Stored items from a collection.
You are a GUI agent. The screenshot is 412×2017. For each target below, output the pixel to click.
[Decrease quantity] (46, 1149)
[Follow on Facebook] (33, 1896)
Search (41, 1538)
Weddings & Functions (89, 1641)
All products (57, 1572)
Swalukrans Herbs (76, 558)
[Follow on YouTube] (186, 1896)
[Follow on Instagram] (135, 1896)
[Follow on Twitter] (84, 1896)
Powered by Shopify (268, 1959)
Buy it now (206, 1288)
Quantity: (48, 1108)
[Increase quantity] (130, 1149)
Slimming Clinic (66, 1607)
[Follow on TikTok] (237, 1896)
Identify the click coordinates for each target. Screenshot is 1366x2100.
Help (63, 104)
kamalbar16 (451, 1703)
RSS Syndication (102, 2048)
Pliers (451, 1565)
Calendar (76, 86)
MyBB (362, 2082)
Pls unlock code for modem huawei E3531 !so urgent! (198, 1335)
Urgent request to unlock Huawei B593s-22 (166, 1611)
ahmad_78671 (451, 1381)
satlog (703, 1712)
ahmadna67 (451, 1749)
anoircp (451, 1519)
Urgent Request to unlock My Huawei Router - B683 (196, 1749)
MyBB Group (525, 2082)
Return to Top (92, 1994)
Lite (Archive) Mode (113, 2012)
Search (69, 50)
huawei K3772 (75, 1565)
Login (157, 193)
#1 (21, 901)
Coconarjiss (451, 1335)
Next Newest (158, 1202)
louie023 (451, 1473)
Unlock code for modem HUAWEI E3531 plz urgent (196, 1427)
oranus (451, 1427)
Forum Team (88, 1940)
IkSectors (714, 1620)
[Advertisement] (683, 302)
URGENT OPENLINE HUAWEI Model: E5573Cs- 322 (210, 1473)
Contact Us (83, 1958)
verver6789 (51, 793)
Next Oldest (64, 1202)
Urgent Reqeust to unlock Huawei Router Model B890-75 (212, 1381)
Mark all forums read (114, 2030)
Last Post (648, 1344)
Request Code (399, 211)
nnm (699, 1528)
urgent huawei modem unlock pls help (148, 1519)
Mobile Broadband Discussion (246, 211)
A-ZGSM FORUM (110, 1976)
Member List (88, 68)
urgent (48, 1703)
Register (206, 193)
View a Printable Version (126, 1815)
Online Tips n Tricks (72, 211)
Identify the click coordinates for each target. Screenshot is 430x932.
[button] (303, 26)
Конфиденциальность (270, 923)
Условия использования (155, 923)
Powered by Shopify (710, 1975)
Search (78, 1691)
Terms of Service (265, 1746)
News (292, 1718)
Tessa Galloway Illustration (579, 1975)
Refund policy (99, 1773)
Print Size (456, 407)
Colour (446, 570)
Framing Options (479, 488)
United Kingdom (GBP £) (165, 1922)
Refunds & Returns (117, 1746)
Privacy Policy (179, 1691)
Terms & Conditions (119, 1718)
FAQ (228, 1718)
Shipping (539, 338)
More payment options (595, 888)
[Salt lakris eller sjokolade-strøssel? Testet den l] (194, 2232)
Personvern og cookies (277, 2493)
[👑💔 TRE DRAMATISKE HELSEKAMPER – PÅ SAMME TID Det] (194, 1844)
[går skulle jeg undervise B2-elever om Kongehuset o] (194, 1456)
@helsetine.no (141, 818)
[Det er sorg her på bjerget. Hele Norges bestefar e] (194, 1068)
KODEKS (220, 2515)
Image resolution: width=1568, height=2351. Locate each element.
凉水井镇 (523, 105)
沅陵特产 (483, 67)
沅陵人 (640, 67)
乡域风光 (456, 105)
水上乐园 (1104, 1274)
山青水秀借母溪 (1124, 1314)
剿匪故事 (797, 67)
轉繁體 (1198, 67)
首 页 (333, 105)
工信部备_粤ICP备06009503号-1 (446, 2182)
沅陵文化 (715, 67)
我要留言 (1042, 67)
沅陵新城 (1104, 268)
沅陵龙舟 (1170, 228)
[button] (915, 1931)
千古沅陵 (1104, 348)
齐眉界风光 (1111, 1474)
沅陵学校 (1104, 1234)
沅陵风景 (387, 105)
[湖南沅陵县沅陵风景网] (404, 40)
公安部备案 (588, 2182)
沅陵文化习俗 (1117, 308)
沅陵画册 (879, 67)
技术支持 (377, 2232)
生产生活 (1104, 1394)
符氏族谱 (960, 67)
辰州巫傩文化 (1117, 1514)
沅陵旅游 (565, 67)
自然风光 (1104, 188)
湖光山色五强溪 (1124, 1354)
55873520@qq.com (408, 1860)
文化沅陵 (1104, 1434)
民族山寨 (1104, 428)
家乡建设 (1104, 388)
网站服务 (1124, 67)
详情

What the exercise asks. Copy nothing except the lines from the one holding "沅陵龙舟 (1170, 228)" through the last line of the data above, and return them exactly.

The completed task.
沅陵龙舟 (1170, 228)
[button] (915, 1931)
千古沅陵 (1104, 348)
齐眉界风光 (1111, 1474)
沅陵学校 (1104, 1234)
沅陵风景 (387, 105)
[湖南沅陵县沅陵风景网] (404, 40)
公安部备案 (588, 2182)
沅陵文化习俗 (1117, 308)
沅陵画册 (879, 67)
技术支持 (377, 2232)
生产生活 (1104, 1394)
符氏族谱 (960, 67)
辰州巫傩文化 (1117, 1514)
沅陵旅游 (565, 67)
自然风光 (1104, 188)
湖光山色五强溪 (1124, 1354)
55873520@qq.com (408, 1860)
文化沅陵 (1104, 1434)
民族山寨 (1104, 428)
家乡建设 (1104, 388)
网站服务 (1124, 67)
详情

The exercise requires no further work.